Земным почестям, отвращающим от Аллаха, он предпочёл испорченную репутацию. Позднее из этого развилась странная школа «дурных святых». Но эта идея не нова. Платон во второй книге «Республики» описывает истинного проповедника, который должен пасть жертвой несправедливости. А ещё раньше те же взгляды находили отражение в самобичевании индусов и мистериях Крита.
Христианские знатоки ересей - Ириней Лионский и Епифаний Саламинский, арабские доксографы - ан-Наджжар и Шахрастани, были уверены, что всякая ересь является только вариантом другой ереси, что различные религиозные доктрины соотносятся друг с другом по вполне определённым правилам. И были правы. Оттенки догм, ради которых когда-то убивали, есть не что иное, как плод человеческого сознания, бесконечно перемалывающего мысли, вытекающие из одних и тех же предпосылок. Равен ли Иисус по своему положению Отцу или находится ступенью ниже, познать невозможно. Но, допуская существование божественной Троицы - три лика, три персонифицированных объекта, - можно предсказать все потенциальные исходы, которые будут представлены в истории. «Иначе говоря, - пишет Ион Кулиано в предисловии к «Dictionnaire des religions» Мирчи Элиаде, - прежде чем явится Арий или Несторий, я уже знаю, что появится некий Арий или Несторий, ибо появление их заложено в системе, той самой системе, в которой мыслит Арий или Несторий в тот самый момент, когда и Арий, и Несторий считают, что они творят систему». На самом деле система творит их. Их поведение продиктовано вполне конкретными, неведомыми им кодами.
Средневековые реалисты вслед за Платоном, обожествлявшим мир идей, считали вещи воплощением вечных универсалий, слепками Неизменного, оттисками небесного архетипа.
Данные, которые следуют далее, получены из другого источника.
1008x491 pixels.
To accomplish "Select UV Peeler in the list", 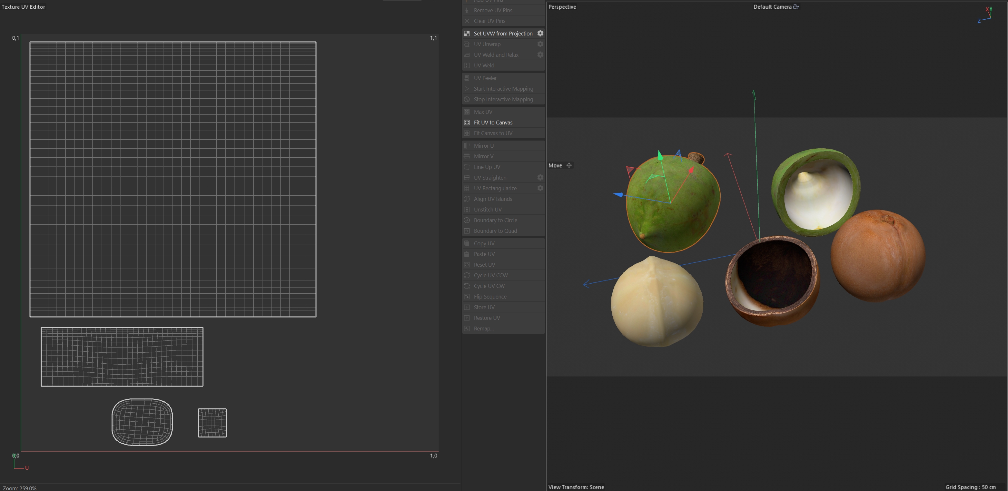I will point(485,78).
Согласно их мнению, воплощение Будды в боддисатвах или Бога в Палестине есть не что иное, как воплощение идеи боговоплощения, а все разновидности государственного устройства, существовавшие или те, что только будут существовать, есть варианты единого, мыслимого нами идеала Государства.
Примерам здесь несть числа. В круговороте эйдосов наши действия обречены на повтор, мы - герои одного бесконечно долгого мифа. Быть может, в программу мироздания просто забыли включить Цель, объясняющую, зачем нужно играть предписанные роли, метаться, потакая чужой прихоти, исполняя причуды неведомой нам фантазии.